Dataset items
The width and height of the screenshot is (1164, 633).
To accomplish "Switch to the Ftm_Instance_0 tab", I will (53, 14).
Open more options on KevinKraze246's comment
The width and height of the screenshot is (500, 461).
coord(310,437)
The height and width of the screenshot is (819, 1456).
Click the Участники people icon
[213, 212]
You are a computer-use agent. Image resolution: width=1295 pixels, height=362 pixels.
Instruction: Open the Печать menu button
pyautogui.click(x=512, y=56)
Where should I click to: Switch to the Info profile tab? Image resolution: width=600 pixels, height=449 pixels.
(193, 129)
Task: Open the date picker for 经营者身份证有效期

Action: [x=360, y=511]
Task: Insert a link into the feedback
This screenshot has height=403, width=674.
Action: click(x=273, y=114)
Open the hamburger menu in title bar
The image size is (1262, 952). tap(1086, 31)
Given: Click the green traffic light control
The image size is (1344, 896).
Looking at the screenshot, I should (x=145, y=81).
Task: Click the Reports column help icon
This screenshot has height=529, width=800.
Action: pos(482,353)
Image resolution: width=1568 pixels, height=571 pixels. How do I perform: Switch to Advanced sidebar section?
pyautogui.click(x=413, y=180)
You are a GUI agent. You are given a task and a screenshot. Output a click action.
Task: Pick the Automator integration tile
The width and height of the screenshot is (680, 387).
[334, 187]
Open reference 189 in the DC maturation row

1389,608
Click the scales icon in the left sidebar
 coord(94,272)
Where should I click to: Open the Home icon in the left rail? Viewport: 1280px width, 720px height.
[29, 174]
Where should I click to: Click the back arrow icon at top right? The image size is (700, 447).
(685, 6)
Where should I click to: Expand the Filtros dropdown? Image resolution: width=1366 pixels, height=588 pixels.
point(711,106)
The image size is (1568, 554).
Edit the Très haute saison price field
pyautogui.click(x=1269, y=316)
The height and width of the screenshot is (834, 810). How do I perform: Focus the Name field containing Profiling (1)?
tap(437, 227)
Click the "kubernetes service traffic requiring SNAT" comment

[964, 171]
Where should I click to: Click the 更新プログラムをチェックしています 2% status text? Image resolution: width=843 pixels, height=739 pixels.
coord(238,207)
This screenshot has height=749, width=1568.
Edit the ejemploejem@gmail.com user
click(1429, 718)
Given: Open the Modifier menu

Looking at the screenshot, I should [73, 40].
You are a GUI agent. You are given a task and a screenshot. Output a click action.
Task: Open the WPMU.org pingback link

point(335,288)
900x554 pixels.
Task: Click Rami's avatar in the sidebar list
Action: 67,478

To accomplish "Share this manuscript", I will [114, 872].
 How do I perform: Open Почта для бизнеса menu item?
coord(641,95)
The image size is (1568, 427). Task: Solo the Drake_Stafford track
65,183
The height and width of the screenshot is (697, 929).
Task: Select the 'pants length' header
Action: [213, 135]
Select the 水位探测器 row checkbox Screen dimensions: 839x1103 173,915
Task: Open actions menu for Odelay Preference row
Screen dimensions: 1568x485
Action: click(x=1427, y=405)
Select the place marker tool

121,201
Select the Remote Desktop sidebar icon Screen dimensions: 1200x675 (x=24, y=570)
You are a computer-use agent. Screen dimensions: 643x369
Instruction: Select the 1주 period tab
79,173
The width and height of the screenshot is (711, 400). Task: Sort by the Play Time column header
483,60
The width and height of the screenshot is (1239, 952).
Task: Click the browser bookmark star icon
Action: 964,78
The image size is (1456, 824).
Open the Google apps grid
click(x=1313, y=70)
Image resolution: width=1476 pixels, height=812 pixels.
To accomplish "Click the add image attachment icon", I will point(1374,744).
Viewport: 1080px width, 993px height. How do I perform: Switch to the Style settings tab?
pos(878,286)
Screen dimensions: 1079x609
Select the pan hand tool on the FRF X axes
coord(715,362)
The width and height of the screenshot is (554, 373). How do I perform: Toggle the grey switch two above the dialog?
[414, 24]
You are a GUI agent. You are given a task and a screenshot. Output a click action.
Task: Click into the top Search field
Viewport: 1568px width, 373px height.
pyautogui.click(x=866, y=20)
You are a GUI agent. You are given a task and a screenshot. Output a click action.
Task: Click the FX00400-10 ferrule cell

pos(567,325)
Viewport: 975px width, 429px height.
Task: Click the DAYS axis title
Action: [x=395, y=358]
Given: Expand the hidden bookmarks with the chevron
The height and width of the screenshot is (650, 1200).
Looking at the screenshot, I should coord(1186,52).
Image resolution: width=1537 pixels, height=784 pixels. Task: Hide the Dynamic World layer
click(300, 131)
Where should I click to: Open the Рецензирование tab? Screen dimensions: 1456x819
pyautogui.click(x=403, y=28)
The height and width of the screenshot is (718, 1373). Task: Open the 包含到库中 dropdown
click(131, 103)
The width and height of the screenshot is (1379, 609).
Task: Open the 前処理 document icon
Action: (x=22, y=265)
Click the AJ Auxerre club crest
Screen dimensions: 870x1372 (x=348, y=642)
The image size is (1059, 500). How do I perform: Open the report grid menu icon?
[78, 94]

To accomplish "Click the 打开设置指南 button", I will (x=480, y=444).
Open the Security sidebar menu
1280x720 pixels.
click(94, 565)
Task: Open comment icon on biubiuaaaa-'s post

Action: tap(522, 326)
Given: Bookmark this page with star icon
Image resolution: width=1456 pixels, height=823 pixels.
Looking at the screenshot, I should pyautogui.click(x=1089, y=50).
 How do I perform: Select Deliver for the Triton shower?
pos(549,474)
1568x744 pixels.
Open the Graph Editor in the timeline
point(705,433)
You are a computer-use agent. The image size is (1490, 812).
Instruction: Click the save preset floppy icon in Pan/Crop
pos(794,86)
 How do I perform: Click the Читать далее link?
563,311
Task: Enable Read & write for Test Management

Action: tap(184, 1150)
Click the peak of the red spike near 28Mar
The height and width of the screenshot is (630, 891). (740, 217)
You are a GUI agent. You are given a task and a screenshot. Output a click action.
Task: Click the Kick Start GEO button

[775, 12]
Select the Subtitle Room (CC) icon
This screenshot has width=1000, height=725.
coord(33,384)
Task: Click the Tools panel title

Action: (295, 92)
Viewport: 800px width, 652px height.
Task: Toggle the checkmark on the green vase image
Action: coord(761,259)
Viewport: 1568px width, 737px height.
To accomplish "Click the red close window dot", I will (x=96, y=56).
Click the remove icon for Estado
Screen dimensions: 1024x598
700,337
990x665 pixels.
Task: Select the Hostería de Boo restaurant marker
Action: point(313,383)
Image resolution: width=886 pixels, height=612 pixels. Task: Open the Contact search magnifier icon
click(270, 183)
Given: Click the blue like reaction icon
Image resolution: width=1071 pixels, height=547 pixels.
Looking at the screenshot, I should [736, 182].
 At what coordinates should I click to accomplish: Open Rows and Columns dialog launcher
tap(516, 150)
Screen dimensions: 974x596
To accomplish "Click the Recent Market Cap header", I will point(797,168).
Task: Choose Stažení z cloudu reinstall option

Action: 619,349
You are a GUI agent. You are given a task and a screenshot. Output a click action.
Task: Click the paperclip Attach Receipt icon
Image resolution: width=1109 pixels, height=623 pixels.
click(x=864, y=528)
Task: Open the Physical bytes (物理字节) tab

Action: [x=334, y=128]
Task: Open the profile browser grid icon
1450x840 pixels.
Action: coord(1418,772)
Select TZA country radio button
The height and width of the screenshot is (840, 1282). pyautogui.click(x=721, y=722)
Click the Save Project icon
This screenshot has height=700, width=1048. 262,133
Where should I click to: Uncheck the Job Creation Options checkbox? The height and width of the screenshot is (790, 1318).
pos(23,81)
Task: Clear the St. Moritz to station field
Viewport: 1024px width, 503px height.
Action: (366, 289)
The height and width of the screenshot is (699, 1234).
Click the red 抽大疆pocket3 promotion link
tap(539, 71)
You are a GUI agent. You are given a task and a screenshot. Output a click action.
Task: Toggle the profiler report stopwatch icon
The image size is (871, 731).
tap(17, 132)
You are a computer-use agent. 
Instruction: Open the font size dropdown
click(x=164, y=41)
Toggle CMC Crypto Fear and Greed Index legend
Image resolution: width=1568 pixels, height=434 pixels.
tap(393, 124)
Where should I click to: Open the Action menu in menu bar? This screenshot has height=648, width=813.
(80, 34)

**Set problem**: Please render the stretch from the line containing "Where should I click to: Open the Home" through the line containing "Select the 水位探测器" as a Markdown table with the columns Row and Line, skipping any blank lines.

**Solution**:
| Row | Line |
|---|---|
| 1 | Where should I click to: Open the Home icon in the left rail? Viewport: 1280px width, 720px height. |
| 2 | [29, 174] |
| 3 | Where should I click to: Click the back arrow icon at top right? The image size is (700, 447). |
| 4 | (685, 6) |
| 5 | Where should I click to: Expand the Filtros dropdown? Image resolution: width=1366 pixels, height=588 pixels. |
| 6 | point(711,106) |
| 7 | The image size is (1568, 554). |
| 8 | Edit the Très haute saison price field |
| 9 | pyautogui.click(x=1269, y=316) |
| 10 | The height and width of the screenshot is (834, 810). How do I perform: Focus the Name field containing Profiling (1)? |
| 11 | tap(437, 227) |
| 12 | Click the "kubernetes service traffic requiring SNAT" comment |
| 13 | [964, 171] |
| 14 | Where should I click to: Click the 更新プログラムをチェックしています 2% status text? Image resolution: width=843 pixels, height=739 pixels. |
| 15 | coord(238,207) |
| 16 | This screenshot has height=749, width=1568. |
| 17 | Edit the ejemploejem@gmail.com user |
| 18 | click(1429, 718) |
| 19 | Given: Open the Modifier menu |
| 20 | Looking at the screenshot, I should [73, 40]. |
| 21 | You are a GUI agent. You are given a task and a screenshot. Output a click action. |
| 22 | Task: Open the WPMU.org pingback link |
| 23 | point(335,288) |
| 24 | 900x554 pixels. |
| 25 | Task: Click Rami's avatar in the sidebar list |
| 26 | Action: 67,478 |
| 27 | To accomplish "Share this manuscript", I will [114, 872]. |
| 28 |  How do I perform: Open Почта для бизнеса menu item? |
| 29 | coord(641,95) |
| 30 | The image size is (1568, 427). Task: Solo the Drake_Stafford track |
| 31 | 65,183 |
| 32 | The height and width of the screenshot is (697, 929). |
| 33 | Task: Select the 'pants length' header |
| 34 | Action: [213, 135] |
| 35 | Select the 水位探测器 row checkbox Screen dimensions: 839x1103 173,915 |